— Problem to solve —
Extend the Power Player profile of Megan Kavanaugh below, starting after its final sentence.

— Study text —
________

June 2024 Power Player

Blog

June 2024 Power Player

June 20, 2024
A photo of Megan Kavanaugh and a quote from her interview, "Reach out, connect, and build relationships with people who are doing work that inspires you."

At Power to Decide, we’re committed to uplifting the many individuals on the ground doing the work that matters most. As part of this commitment, we regularly highlight an individual who is championing the effort to support people’s reproductive well-being. Check out our newest Power Player profile.

Megan Kavanaugh, DrPH, she/her/hers

Principal Research Scientist, Guttmacher Institute

What work have you done to ensure that all people have the information and access they need to make decisions that align with their intentions and improve their reproductive well-being?

As a scientist, I have built my work around the idea that rigorous and high-quality evidence should be a key building block on which to build programs and policies that help people to live healthy lives and attain their self-determined highest level of reproductive health. But these programs and policies will be unsuccessful if this research does not reflect people’s real lives and experiences. Along with so many colleagues across our field, I have been working for many years to reexamine and reconsider many of the key metrics that we use to both set and monitor public health goals related to sexual and reproductive health in the United States. This includes revisiting the original assumptions that drove why a particular metric was prioritized, rethinking the approaches to collecting and analyzing data that feed into specific metrics, and aligning research infrastructure to more closely reflect desired study populations and universes, among other efforts.

________

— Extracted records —
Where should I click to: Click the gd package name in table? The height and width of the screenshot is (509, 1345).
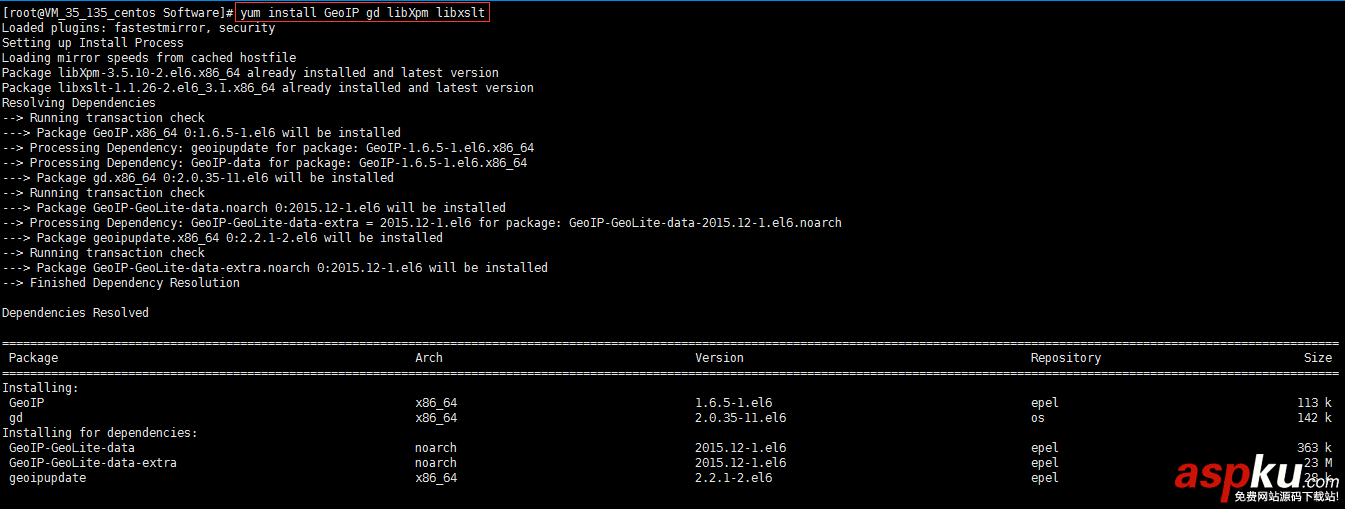pos(16,418)
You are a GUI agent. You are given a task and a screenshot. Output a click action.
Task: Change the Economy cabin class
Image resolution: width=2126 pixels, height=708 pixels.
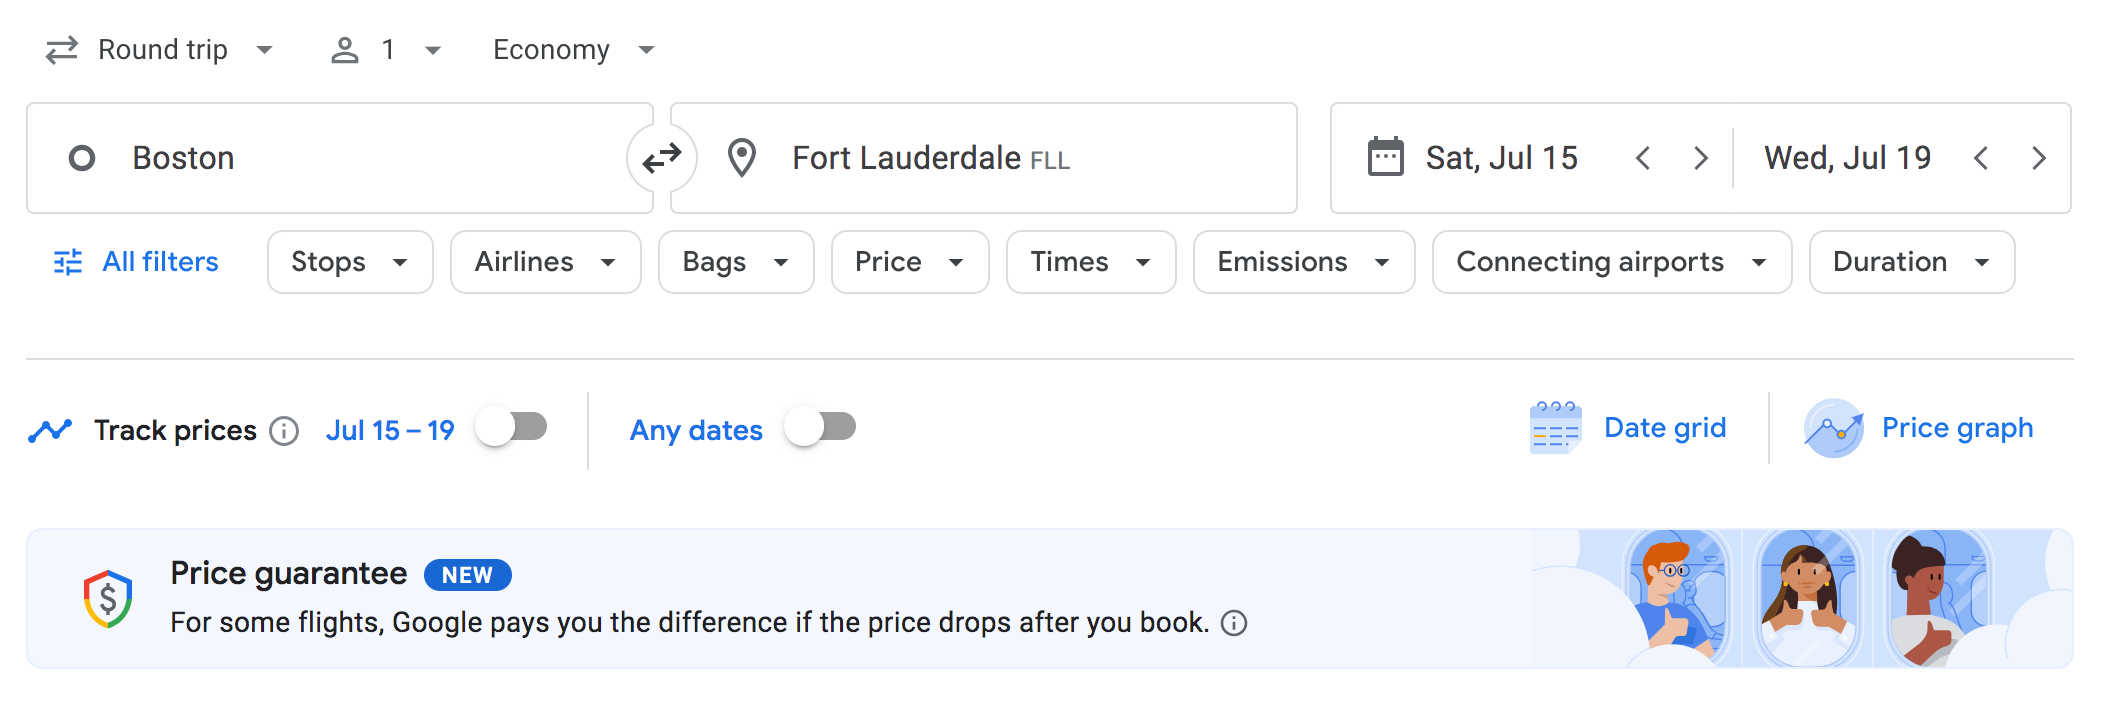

________

— Expected answer —
And while research is a key component of this work, it is just one of the many critical pieces that are needed to build systems and structures to support people in attaining their highest level of reproductive health. It’s a long, slow, and winding path to try to shift long-held beliefs and assumptions both about how people “should” do this and the role of research along this path, but the collaborative and inspiring community working alongside me gives me optimism.

How did you get started in your field? What is your driving force?

I’ve personally always been motivated by the intersection between science and social justice issues, especially identifying the ways that the former can provide a foundation from which to lift up the latter. In my early years of grad school, I worked both as an options counselor at an abortion clinic and a sexual health educator at our university at the same time that I was sitting in public health classes to build my understanding of health behavior theories and learning about how public health goals are set at the national level. There seemed to be a clear disconnect to me between how abortion patients and college students talked about their sexual and reproductive health needs and lives and what was being taught in public health textbooks. Those early signals of misalignment between the research process and people’s real lives were a spark that spurred me on the path that I continue to pursue today.

These days, the brilliance and dedication of the many different people who bring a variety of perspectives to the work is my biggest motivator. We will never attain our vision of sexual and reproductive health, rights, and justice by thinking about or working on our issues by ourselves; this is a case where the sum truly is greater than the individual parts. 
What advice would you give to someone looking to effect change in the field that you currently work in?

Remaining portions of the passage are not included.